Text excerpt:
Gay Therapy LA presents…

Healthy Aging Project for Gay Men

The Healthy Aging Project

for Gay Men

Services include help and support for any challenges related to:

– Mood Disorders (Depression, Anxiety, Bereavement)

– Coping with Illness (Diabetes, Cancer, Hip Replacement, Heart Disease, Obesity)

– Career Transitions (Mid-Life Changes, Curtailing Work, Leaving Work, Retirement Activities)

– Relationships (Partner/Spouse, Children, Exes, Roommates, Friends/Peers)

– Sex (Opportunities, Risk Management, Sexual Health, Pleasures)

– Self-Care (Weight, Body Image, Diet, Exercise, Stress Management, Independent Function, Social Relationships)

– Finances (Retirement Planning, Investing, Household Management, Health Care)

– Legacy (Wills, Philanthropy, Community Advocacy, Supporting Youth)

Healthy Aging for Gay Men

At Gay Therapy LA, founder and director Ken Howard, LCSW, and his team of clinical staff help gay men (individuals and couples) thrive at any age.  Healthy Aging for Gay Men: As the population of Americans ages, so do the gay men in America today.  The “Baby Boomers” and others need specific support for the kinds of life challenges they face.

Aging can bring rewards and wisdom, but also special challenges.  At Gay Therapy LA, and our new Healthy Aging Project for Gay Men, we have designed services specifically for addressing the concerns of the older gay man, both individuals and couples.  Aging can bring challenges that youth doesn’t, such as “gay men’s invisibility” over 40, the gay community’s tendency to be focused on (and only validate) youth or youthful beauty, and divisions within our own ranks.  Gay men “of a certain age” might be coping with lingering challenges such as depression, anxiety, trauma, or other challenges to mental health that they have struggled to manage in the past.  The special medical challenges of middle-aged or senior gay men mirror those of straight men, but these need to be put in a specific gay men’s context for “cultural competency”, which is the ability of a therapist or mental health professional to help a client with objective clinical challenges but with considerations for how gay male culture can bring special challenges that straight men, straight women, or even lesbians don’t face.

Since often gay men don’t have children (although some do), gay men have tended to focus a lot on their careers in a lifetime, with the rewards that can bring, but also the stress of many responsibilities and demands to balance our professional and personal lives.  As work might start to take a lesser role in our lives, through pre-retirement curtailing of some activities to outright retirement, we need specific support for those transitions to give life a sense of purpose, direction, and meaning.

As a gay man’s body changes over time, we need support for dealing with challenges to our self-concept, body image, appearance, and functioning.  We need education and resources on how to mitigate physical illness or body challenges so that we look, feel, and function to our maximum enjoyment in life.  As we grow through to middle age or seniorhood, our finances need to be managed carefully so that we are practicing good self-care for our long-term security, for us, a possible partner/spouse, children, or other family, for the very long term to live in security for the rest of our lives.

The problem: Reproduce the part of the Healthy Aging Project text that runs from "The Healthy Aging" to "Work, Retirement Activities)". The lines below have nothing to do with the text about the Healthy Aging Project for Gay Men.

Extracted material:
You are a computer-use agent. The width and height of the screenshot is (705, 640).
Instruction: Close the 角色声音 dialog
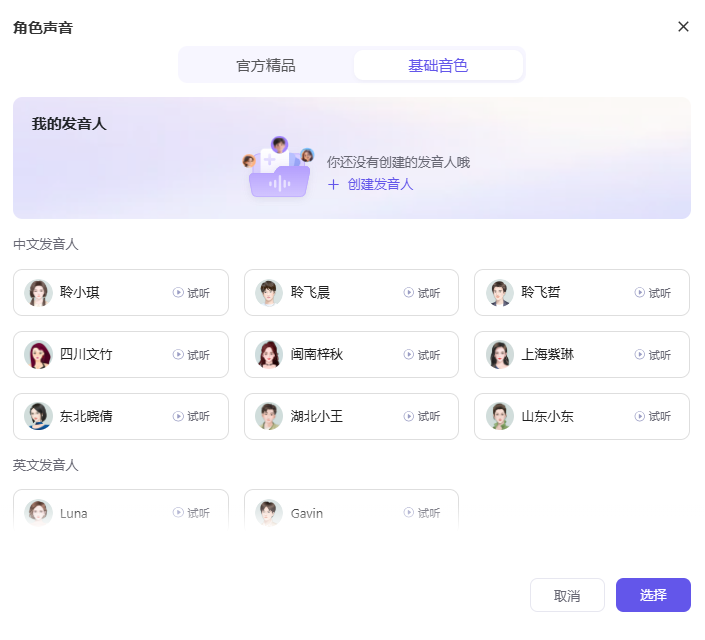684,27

---

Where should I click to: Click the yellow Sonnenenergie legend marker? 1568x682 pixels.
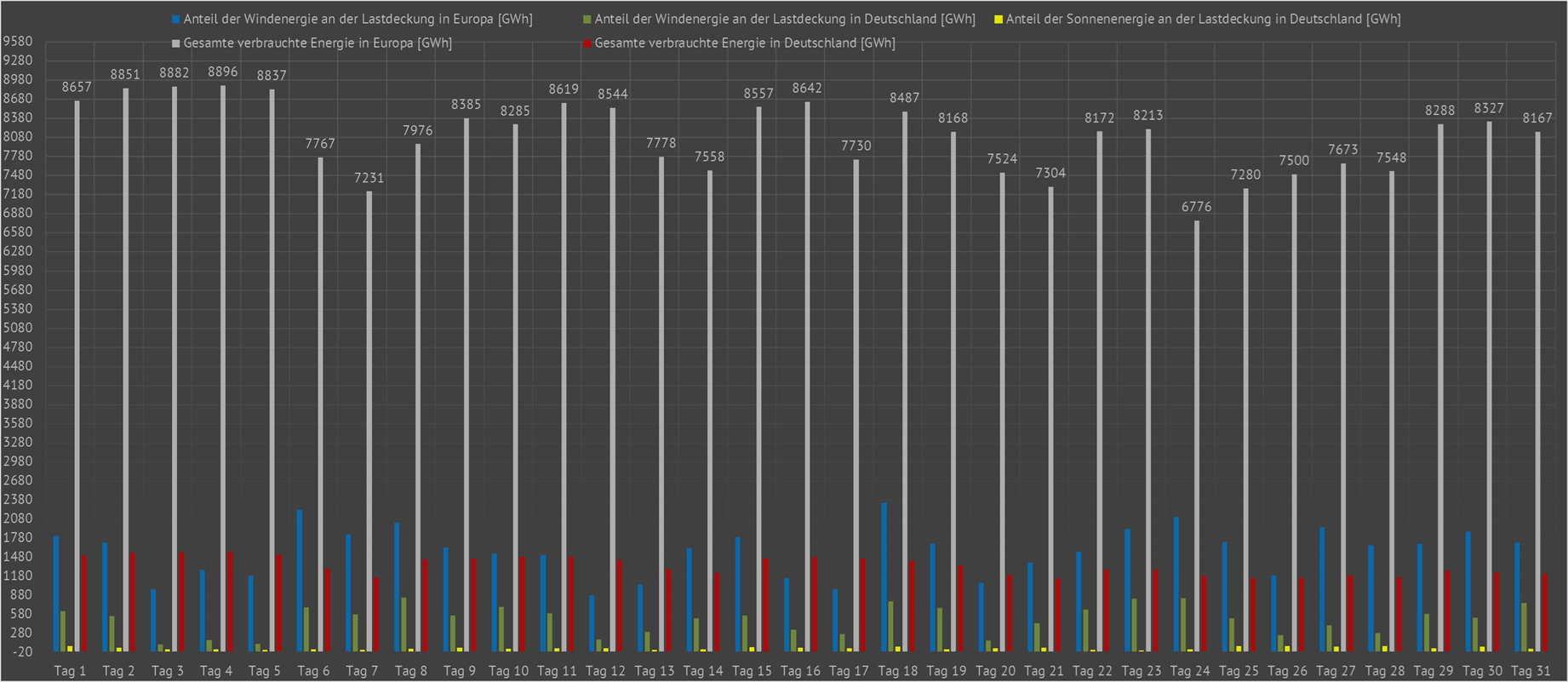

--

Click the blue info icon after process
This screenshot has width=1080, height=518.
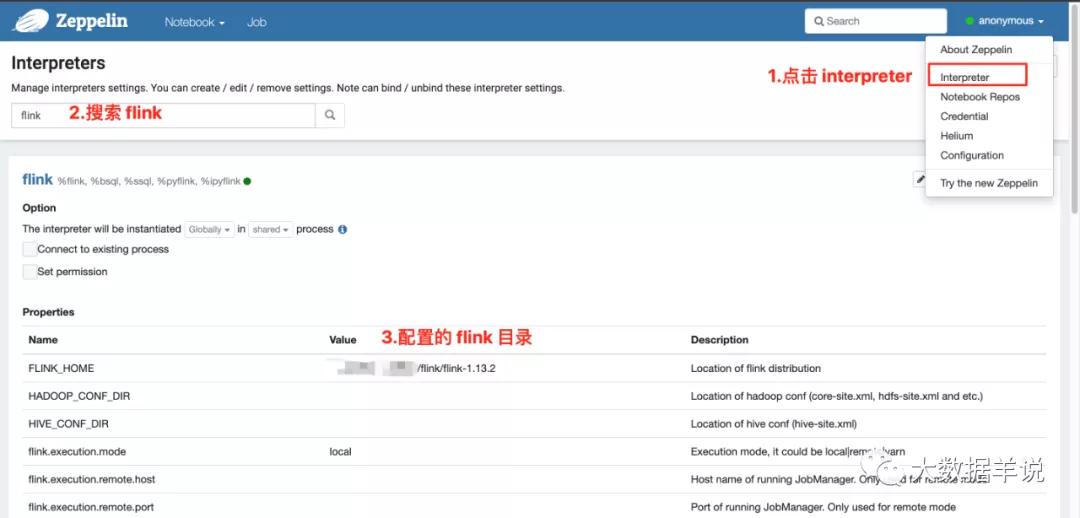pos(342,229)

Task solution:
The Healthy Aging Project

for Gay Men

Services include help and support for any challenges related to:

– Mood Disorders (Depression, Anxiety, Bereavement)

– Coping with Illness (Diabetes, Cancer, Hip Replacement, Heart Disease, Obesity)

– Career Transitions (Mid-Life Changes, Curtailing Work, Leaving Work, Retirement Activities)